/ARver

Application for verifying ripped audio files using AccurateRip database.

Primary LanguagePythonGNU General Public License v3.0GPL-3.0

ARver

Unit tests PyPI version PePy downloads

ARver is a command-line program for verifying audio tracks ripped from a CD against checksums stored in AccurateRip database.

The idea behind AccurateRip verification is that it's virtually impossible to get exact same errors when ripping different copies of the same CD on various CD drives. If the copies are scratched or otherwise degraded, read errors will occur in different disc sectors. CD drive defects are unlikely to manifest in the same way on different machines. Essentially, all read errors are expected to be unique, but in absence of errors only a single correct result exists.

AccurateRip database stores track checksums submitted by multiple users. When many users rip the same disc without errors, correct checksums are submitted to the database repeatably, boosting their "confidence" statistic. If a checksum of a ripped track is not found in the database, it indicates that the result is unique, meaning that disc read errors likely occurred while ripping.

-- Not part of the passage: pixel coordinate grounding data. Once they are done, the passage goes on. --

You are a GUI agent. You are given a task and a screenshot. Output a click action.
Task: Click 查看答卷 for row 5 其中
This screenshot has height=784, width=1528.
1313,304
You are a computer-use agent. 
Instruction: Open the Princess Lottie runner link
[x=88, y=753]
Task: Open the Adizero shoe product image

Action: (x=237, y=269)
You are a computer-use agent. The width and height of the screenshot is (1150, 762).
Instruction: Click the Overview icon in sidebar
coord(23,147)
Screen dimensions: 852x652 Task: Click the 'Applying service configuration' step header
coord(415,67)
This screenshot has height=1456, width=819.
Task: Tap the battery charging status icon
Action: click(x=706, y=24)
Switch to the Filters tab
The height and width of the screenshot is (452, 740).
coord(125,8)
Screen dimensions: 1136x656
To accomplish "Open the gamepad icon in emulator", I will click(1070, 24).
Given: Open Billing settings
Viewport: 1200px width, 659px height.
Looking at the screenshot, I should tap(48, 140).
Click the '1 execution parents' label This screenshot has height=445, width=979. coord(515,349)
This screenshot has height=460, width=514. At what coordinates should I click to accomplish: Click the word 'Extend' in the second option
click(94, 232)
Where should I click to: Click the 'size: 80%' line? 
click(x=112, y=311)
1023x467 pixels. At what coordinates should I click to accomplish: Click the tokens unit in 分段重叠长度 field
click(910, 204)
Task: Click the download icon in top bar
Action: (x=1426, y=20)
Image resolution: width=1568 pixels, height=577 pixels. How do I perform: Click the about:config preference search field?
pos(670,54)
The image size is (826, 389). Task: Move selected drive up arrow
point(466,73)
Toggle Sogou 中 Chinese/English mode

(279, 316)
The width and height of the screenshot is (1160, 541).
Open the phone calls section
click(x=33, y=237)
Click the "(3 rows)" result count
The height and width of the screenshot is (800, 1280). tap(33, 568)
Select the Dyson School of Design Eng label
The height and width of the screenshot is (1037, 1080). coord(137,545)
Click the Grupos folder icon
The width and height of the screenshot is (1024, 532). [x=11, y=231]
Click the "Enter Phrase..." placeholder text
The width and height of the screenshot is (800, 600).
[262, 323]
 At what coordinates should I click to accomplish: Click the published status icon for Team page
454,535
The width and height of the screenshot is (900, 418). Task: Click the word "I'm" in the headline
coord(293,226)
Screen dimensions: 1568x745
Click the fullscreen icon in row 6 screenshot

ARver calculates the AccurateRip checksums of local files, fetches checksums for a given CD from the database, and displays a report which compares them.

Features

The package provides following command-line tools:

  • arver: the main program. It determines the AccurateRip disc ID, fetches AccurateRip data, calculates checksums of ripped audio files, compares them with downloaded AccurateRip data and displays the result.

  • arver-discinfo: displays disc IDs and the Table of Contents, fetches and displays all AccurateRip track checksums.

  • arver-ripinfo: calculates checksums of audio files (ARv1, ARv2 and CRC32) and presents them as a table.

  • arver-bin-parser: parses cached binary AccurateRip response and displays all AccurateRip track checksums.

Usage example

This example demonstrates the typical use case of arver: verification of files just ripped from a CD.

Animated ARver usage example

The tracks have been ripped using cdparanoia prior to running arver. AccurateRip disc ID is calculated based on the TOC of the CD which still is in the drive. arver fetches the checksums from the database, and compares checksums of local files with database entries.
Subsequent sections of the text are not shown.